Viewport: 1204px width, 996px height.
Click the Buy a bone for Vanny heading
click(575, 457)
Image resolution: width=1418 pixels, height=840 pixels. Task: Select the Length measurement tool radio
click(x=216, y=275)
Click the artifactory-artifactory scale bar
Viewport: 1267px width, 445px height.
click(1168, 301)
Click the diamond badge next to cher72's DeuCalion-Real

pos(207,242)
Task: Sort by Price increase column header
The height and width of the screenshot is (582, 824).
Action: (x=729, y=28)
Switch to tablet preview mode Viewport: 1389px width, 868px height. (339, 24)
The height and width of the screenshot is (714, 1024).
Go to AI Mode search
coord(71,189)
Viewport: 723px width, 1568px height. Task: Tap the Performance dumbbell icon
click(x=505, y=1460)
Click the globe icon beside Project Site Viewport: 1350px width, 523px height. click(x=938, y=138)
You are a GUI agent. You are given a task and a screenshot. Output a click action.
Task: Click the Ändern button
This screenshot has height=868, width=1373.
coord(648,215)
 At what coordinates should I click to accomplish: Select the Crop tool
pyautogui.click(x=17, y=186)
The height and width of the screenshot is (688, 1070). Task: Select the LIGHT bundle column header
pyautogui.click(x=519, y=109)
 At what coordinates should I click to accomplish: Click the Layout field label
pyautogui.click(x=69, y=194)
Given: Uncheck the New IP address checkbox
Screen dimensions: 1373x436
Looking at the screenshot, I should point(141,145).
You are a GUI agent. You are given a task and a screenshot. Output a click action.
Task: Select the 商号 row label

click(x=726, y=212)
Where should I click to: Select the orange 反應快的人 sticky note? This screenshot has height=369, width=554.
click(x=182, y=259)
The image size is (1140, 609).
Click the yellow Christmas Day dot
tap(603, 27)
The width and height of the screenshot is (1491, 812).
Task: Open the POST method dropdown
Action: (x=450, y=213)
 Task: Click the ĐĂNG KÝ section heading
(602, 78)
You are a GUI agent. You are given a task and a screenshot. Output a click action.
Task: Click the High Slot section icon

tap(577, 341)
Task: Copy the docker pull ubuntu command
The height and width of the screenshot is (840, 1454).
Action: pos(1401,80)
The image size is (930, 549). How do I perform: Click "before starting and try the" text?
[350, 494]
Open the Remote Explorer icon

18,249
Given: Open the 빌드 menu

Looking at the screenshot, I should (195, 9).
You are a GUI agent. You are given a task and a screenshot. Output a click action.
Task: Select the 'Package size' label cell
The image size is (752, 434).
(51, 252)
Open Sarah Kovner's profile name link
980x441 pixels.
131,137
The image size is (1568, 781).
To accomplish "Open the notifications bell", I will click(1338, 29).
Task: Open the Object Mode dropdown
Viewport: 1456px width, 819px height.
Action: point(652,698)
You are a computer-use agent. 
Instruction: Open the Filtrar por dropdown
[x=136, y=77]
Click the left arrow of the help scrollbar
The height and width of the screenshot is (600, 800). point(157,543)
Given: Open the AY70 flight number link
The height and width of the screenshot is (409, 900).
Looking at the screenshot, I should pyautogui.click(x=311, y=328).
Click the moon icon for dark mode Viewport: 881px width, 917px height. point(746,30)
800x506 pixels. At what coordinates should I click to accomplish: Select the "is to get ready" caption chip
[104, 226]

:: GOAL ::
Retype every line of the listing above without any changes.

:: COMPLETED EXERCISE ::
Viewport: 1204px width, 996px height.
Click the Buy a bone for Vanny heading
click(575, 457)
Image resolution: width=1418 pixels, height=840 pixels. Task: Select the Length measurement tool radio
click(x=216, y=275)
Click the artifactory-artifactory scale bar
Viewport: 1267px width, 445px height.
click(1168, 301)
Click the diamond badge next to cher72's DeuCalion-Real

pos(207,242)
Task: Sort by Price increase column header
The height and width of the screenshot is (582, 824).
Action: (x=729, y=28)
Switch to tablet preview mode Viewport: 1389px width, 868px height. (339, 24)
The height and width of the screenshot is (714, 1024).
Go to AI Mode search
coord(71,189)
Viewport: 723px width, 1568px height. Task: Tap the Performance dumbbell icon
click(x=505, y=1460)
Click the globe icon beside Project Site Viewport: 1350px width, 523px height. click(x=938, y=138)
You are a GUI agent. You are given a task and a screenshot. Output a click action.
Task: Click the Ändern button
This screenshot has height=868, width=1373.
coord(648,215)
 At what coordinates should I click to accomplish: Select the Crop tool
pyautogui.click(x=17, y=186)
The height and width of the screenshot is (688, 1070). Task: Select the LIGHT bundle column header
pyautogui.click(x=519, y=109)
 At what coordinates should I click to accomplish: Click the Layout field label
pyautogui.click(x=69, y=194)
Given: Uncheck the New IP address checkbox
Screen dimensions: 1373x436
Looking at the screenshot, I should point(141,145).
You are a GUI agent. You are given a task and a screenshot. Output a click action.
Task: Select the 商号 row label

click(x=726, y=212)
Where should I click to: Select the orange 反應快的人 sticky note? This screenshot has height=369, width=554.
click(x=182, y=259)
The image size is (1140, 609).
Click the yellow Christmas Day dot
tap(603, 27)
The width and height of the screenshot is (1491, 812).
Task: Open the POST method dropdown
Action: (x=450, y=213)
 Task: Click the ĐĂNG KÝ section heading
(602, 78)
You are a GUI agent. You are given a task and a screenshot. Output a click action.
Task: Click the High Slot section icon

tap(577, 341)
Task: Copy the docker pull ubuntu command
The height and width of the screenshot is (840, 1454).
Action: pos(1401,80)
The image size is (930, 549). How do I perform: Click "before starting and try the" text?
[350, 494]
Open the Remote Explorer icon

18,249
Given: Open the 빌드 menu

Looking at the screenshot, I should (195, 9).
You are a GUI agent. You are given a task and a screenshot. Output a click action.
Task: Select the 'Package size' label cell
The image size is (752, 434).
(51, 252)
Open Sarah Kovner's profile name link
980x441 pixels.
131,137
The image size is (1568, 781).
To accomplish "Open the notifications bell", I will click(1338, 29).
Task: Open the Object Mode dropdown
Viewport: 1456px width, 819px height.
Action: point(652,698)
You are a computer-use agent. 
Instruction: Open the Filtrar por dropdown
[x=136, y=77]
Click the left arrow of the help scrollbar
The height and width of the screenshot is (600, 800). point(157,543)
Given: Open the AY70 flight number link
The height and width of the screenshot is (409, 900).
Looking at the screenshot, I should pyautogui.click(x=311, y=328).
Click the moon icon for dark mode Viewport: 881px width, 917px height. point(746,30)
800x506 pixels. At what coordinates should I click to accomplish: Select the "is to get ready" caption chip
[104, 226]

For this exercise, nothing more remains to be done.